Logotype for Core Natural Resources Inc

Core Natural Resources (CNR) Q2 2024 earnings summary

Event summary combining transcript, slides, and related documents.

Logotype for Core Natural Resources Inc

Q2 2024 earnings summary

2 Feb, 2026

Executive summary

  • Q2 2024 delivered strong operational results and agility in overcoming the Francis Scott Key Bridge collapse, with 5.8 million tons sold and $59 million in free cash flow, despite significant export constraints and a sharp year-over-year decline in revenue and net income.

  • Adjusted EBITDA was $125 million, net income was $58 million, and diluted EPS was $1.96, all down significantly from Q2 2023 due to lower coal prices and export volumes.

  • Maintained strong liquidity with $529 million available as of June 30, 2024, and no borrowings under major credit facilities.

  • Share repurchases totaled $71 million year-to-date, reducing shares outstanding by 18% since December 2022.

  • Safety performance remained strong, with zero recordable incidents at key facilities in Q2 2024.

Financial highlights

  • Q2 2024 revenue was $501 million, net income $58 million, adjusted EBITDA $125 million, and free cash flow $59 million, all down sharply from Q2 2023.

  • PAMC sold 5.8 million tons at an average revenue of $66.83/ton, with average cash cost per ton rising to $39.82 and cash margin per ton falling to $27.01.
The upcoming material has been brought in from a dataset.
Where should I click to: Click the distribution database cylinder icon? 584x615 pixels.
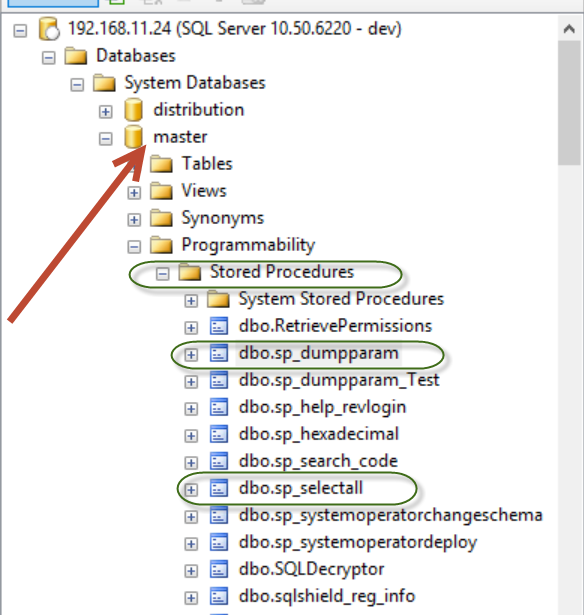pyautogui.click(x=133, y=110)
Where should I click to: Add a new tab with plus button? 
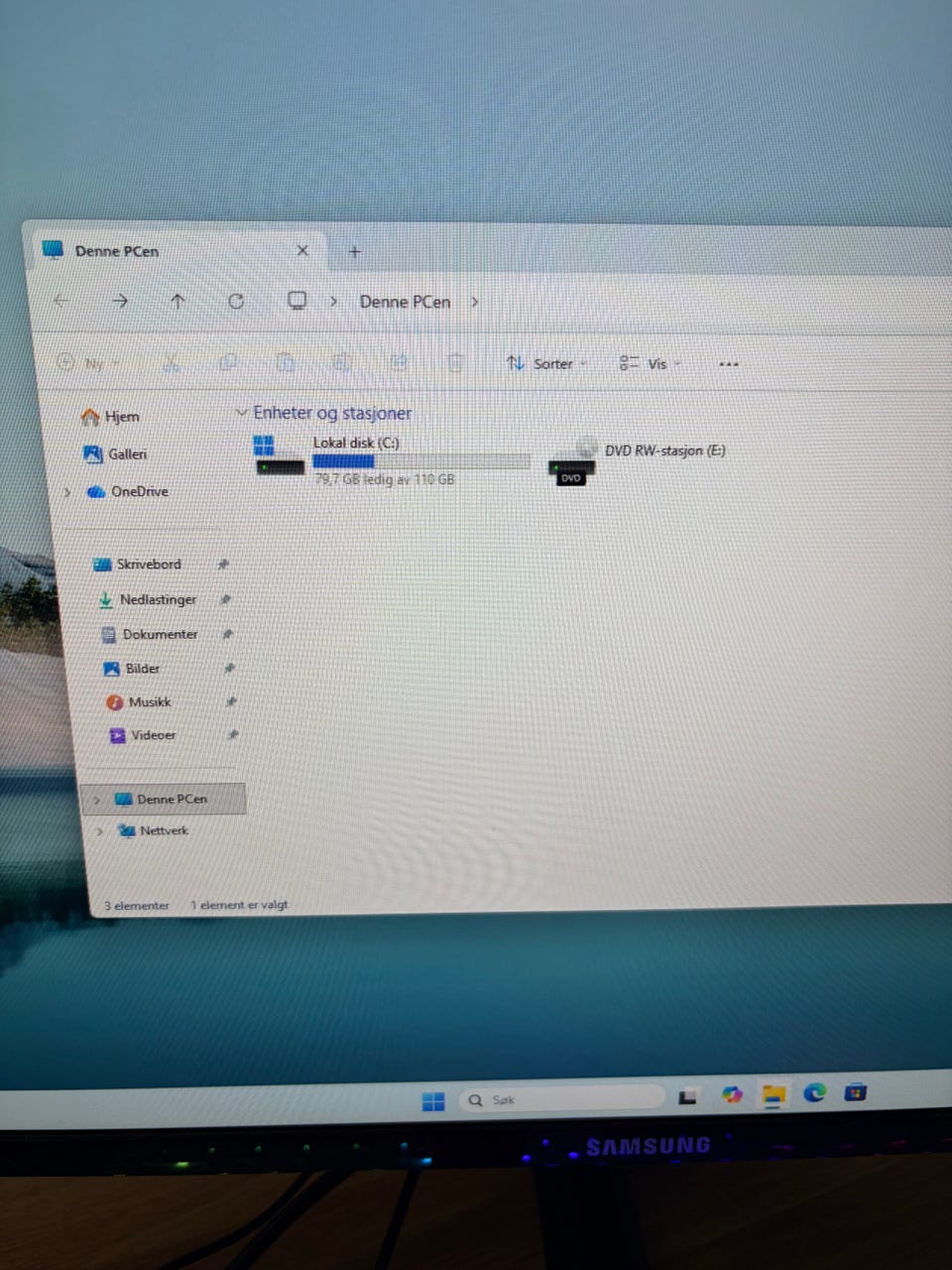pos(354,251)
  • CONSOL Marine Terminal throughput was 2.3 million tons, with $12 million in revenue and $5 million in adjusted EBITDA, all down year-over-year.
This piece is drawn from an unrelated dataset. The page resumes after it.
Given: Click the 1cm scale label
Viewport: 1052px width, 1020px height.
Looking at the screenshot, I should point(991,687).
  • Capital expenditures for Q2 2024 were $55 million, up from the prior year.

  • Cash and cash equivalents plus short-term investments totaled $299 million at quarter-end.

Outlook and guidance

  • Raised guidance for PAMC average coal revenue per ton to $63.50–$66.50 and sales volume to 24.5–26 million tons for 2024.

  • IMC sales volume guidance maintained at 700,000–900,000 tons, with full ramp-up expected by year-end.

  • Total capital expenditures for 2024 expected at $165–$190 million.

  • No further impact from the bridge collapse is expected; operations have normalized.

  • Company expects to meet all material cash requirements with existing liquidity and cash flow.